In many school districts across the country, Thanksgiving is described as a day of peace when Indigenous people and settlers had a feast to celebrate a harvest and to look forward to the upcoming year. Today, the holiday is a day in which families gather and is often the only day each year that people see their loved ones.

However, the reality of Thanksgiving’s history, which consists of the colonization and genocide of Indigenous peoples, has led some international students to not support the holiday.

“Given the history of the holiday, if you put into perspective only the history—which I believe is the main perspective of this holiday—it should not be celebrated,” said Zaid Al Attar, a chemical engineering major from Iraq.

Alihan Baysal, a computer science major from Turkey, said he thinks it would be wise to now change the holiday of Thanksgiving.

“Knowing today that all of the Native Americans and Americans live together, they must be more respectful,” Baysal said.

Al Attar, however, hadn’t previously known about the history of Thanksgiving.
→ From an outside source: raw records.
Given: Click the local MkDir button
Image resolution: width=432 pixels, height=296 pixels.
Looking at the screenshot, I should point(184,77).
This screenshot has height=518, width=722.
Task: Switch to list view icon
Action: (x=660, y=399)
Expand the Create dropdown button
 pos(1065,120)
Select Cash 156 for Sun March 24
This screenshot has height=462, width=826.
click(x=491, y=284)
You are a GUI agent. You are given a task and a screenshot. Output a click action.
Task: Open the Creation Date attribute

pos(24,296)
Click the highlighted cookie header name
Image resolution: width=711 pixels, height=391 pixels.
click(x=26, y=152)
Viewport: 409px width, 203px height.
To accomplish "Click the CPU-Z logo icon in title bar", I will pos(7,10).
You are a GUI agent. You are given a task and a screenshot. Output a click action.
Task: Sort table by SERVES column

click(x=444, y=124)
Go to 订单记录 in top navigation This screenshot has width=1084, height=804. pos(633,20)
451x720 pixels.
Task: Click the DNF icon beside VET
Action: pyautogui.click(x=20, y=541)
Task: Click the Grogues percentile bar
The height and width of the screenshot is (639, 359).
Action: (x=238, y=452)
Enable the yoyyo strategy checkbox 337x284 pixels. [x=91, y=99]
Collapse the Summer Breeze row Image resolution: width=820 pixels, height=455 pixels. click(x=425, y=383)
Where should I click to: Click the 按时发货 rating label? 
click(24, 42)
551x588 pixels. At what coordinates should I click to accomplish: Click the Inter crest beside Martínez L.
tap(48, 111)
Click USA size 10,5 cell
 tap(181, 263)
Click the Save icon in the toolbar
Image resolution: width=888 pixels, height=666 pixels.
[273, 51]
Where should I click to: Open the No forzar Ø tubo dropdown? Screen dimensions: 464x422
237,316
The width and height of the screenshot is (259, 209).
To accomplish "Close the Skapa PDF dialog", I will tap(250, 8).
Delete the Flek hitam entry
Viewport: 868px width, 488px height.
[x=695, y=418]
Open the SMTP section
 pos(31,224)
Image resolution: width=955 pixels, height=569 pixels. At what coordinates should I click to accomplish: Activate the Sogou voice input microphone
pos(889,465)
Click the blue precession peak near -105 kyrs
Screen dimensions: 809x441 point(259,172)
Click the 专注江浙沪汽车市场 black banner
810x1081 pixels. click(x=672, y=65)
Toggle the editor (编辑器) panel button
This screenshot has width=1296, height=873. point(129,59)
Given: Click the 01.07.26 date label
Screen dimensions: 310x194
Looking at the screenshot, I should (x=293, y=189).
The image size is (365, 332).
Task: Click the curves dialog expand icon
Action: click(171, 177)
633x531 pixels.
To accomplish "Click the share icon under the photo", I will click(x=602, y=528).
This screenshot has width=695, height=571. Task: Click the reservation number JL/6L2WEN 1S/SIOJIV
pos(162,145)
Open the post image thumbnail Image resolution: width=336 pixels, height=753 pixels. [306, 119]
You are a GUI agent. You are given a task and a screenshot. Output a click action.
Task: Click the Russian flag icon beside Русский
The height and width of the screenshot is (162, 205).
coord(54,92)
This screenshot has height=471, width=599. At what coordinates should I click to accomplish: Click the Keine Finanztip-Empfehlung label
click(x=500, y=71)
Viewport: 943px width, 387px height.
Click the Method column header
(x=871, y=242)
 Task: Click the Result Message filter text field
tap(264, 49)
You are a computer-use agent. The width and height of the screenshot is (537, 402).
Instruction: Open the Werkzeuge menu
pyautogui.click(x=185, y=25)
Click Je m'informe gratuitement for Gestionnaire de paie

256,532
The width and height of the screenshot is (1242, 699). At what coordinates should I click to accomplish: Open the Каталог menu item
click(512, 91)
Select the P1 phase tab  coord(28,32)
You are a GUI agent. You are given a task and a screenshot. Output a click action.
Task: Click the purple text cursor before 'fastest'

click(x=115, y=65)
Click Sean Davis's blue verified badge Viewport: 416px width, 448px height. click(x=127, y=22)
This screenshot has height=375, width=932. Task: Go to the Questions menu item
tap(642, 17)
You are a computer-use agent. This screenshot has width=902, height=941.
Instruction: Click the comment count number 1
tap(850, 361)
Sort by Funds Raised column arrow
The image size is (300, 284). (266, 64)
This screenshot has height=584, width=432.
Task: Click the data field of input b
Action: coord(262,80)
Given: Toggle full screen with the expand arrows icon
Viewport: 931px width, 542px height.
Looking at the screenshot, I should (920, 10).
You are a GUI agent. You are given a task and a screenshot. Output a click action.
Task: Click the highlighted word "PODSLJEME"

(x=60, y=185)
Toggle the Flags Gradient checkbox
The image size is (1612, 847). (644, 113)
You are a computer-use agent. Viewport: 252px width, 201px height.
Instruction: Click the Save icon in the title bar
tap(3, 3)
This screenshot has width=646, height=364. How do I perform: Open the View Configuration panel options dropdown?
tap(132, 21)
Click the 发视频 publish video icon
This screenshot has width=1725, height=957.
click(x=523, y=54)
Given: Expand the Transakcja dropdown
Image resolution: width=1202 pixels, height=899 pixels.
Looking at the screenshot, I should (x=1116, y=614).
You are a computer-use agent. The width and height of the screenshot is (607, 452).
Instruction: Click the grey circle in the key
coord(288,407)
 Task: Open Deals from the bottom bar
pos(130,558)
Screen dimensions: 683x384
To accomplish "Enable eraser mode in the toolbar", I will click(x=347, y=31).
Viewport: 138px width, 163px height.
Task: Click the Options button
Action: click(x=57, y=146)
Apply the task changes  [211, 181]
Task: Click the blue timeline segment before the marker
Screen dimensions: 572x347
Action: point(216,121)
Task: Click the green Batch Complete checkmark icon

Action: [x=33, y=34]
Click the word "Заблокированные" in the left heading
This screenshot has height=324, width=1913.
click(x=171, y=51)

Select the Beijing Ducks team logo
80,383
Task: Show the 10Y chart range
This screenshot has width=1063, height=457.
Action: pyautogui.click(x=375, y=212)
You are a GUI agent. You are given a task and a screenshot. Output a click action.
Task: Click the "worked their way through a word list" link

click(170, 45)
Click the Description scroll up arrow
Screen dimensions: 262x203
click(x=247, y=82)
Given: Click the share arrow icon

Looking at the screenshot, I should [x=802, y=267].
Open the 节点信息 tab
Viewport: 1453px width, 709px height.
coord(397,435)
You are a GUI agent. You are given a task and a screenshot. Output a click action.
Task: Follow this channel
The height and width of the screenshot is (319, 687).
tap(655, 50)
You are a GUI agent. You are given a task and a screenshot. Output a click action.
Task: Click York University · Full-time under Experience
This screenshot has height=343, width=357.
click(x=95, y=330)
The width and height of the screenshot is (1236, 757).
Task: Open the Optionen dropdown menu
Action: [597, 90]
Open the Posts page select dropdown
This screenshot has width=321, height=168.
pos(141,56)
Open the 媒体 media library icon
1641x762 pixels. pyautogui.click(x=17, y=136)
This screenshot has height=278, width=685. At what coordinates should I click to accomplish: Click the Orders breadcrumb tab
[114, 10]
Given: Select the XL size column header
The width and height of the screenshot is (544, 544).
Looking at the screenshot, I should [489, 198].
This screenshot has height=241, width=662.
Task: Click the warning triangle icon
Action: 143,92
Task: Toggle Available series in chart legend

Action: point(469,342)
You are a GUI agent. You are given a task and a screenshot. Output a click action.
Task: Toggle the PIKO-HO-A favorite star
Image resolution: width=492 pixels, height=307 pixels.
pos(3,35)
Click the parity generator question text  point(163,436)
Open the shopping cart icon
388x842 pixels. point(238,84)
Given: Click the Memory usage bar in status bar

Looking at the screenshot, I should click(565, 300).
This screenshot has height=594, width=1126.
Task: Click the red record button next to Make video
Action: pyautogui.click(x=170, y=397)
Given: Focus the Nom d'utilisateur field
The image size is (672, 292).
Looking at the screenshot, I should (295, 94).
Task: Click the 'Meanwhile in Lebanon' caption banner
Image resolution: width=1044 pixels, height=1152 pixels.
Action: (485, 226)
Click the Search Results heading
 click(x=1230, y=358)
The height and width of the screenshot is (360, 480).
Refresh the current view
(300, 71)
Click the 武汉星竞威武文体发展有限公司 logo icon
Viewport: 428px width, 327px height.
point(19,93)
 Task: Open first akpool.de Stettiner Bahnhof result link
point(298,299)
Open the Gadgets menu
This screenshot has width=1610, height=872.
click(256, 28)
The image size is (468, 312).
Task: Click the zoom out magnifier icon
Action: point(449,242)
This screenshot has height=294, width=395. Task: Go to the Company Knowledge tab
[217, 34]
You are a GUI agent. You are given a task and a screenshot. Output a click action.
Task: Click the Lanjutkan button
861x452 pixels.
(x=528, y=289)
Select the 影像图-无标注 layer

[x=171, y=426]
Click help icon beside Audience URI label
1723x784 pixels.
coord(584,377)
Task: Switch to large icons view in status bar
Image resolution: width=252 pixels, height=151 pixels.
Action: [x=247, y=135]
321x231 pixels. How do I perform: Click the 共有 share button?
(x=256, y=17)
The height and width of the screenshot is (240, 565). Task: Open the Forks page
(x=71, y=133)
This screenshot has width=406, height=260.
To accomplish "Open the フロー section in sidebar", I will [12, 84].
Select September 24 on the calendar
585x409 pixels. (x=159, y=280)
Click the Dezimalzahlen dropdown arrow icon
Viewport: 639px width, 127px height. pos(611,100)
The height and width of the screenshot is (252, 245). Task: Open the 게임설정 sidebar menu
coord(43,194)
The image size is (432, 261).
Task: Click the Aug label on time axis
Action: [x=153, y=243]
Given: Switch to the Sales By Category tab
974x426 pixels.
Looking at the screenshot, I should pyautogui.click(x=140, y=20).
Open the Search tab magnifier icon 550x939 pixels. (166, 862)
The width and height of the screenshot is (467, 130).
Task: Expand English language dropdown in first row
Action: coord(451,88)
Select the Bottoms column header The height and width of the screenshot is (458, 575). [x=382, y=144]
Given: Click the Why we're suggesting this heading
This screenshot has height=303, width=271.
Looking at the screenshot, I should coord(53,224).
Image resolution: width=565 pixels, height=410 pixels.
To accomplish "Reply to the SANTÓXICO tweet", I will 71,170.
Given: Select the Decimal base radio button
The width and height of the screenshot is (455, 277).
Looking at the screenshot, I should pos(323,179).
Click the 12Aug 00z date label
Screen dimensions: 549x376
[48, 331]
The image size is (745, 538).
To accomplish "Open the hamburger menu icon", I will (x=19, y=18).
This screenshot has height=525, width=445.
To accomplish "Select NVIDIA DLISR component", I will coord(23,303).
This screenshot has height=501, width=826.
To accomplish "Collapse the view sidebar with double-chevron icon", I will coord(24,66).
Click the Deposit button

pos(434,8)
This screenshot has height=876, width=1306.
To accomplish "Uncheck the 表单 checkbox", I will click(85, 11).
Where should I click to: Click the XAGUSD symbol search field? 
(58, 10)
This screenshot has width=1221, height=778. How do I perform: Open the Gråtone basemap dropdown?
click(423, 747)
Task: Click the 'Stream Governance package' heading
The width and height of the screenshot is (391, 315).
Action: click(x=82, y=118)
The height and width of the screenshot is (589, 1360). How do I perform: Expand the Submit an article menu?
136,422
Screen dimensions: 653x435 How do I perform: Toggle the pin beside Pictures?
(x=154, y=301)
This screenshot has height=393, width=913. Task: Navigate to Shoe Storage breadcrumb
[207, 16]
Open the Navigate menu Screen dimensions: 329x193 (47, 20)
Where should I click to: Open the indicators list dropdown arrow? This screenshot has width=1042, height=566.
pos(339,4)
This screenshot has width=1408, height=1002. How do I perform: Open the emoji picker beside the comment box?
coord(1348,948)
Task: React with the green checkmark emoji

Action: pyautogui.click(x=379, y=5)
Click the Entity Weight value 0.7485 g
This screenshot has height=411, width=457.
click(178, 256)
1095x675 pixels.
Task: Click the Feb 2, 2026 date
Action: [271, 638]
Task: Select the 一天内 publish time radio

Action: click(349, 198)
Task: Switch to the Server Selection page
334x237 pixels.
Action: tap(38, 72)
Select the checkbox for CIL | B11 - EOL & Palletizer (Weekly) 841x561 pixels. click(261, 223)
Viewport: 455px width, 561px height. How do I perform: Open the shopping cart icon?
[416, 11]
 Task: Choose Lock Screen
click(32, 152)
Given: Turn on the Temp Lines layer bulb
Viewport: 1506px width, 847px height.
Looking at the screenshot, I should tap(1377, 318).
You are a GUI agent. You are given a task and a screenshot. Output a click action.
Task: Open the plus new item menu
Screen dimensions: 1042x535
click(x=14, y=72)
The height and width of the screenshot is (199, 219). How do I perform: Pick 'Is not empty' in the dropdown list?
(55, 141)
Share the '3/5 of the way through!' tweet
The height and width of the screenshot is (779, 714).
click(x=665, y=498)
The same was true of Yonus Alalyani, an electrical and computer engineering major at OSU.

“What I know about Thanksgiving is that it happens on the fourth Thursday of November every year,” Alalyani said. “People gather with their families at that time and they traditionally eat turkey, sweet potatoes, cornbread and mashed potatoes.”

For these students, the holiday of Thanksgiving was often equated with religious feasts from their home countries rather than Thanksgiving’s history.

“In Ramadan, we go to our elders’ houses and feast,” Baysal said. “All family members together—we only see certain family [members from] Ramadan to Ramadan [so] it makes family closer.”

Many cultures outside the U.S. have a holiday, or several holidays, that relates to some sort of feast, similar to the feasts held in celebration of Thanksgiving. The harvest—which is the season when crops are gathered from fields—is culturally significant worldwide because it represents successful food growth and security.

According to Al Attar, people’s lack of understanding and desire to learn more about Thanksgiving’s history shows how dark the U.S. has become as it tries to ignore its roots and past. He said that the nation needs to accept the realities of its past.

“[The U.S.] is trying to erase the history [of Thanksgiving],” Al Attar said. “[They] are trying to ignore the fact that this nation was built on savagery and it came to life by slaughter. It was built on slavery and genocide and ethnic cleansing.”

According to Al Attar, OSU currently doesn’t make any effort to teach international students the history of Thanksgiving. He said he wishes more OSU students were aware of Thanksgiving’s history and believes OSU should be doing more to keep students more informed.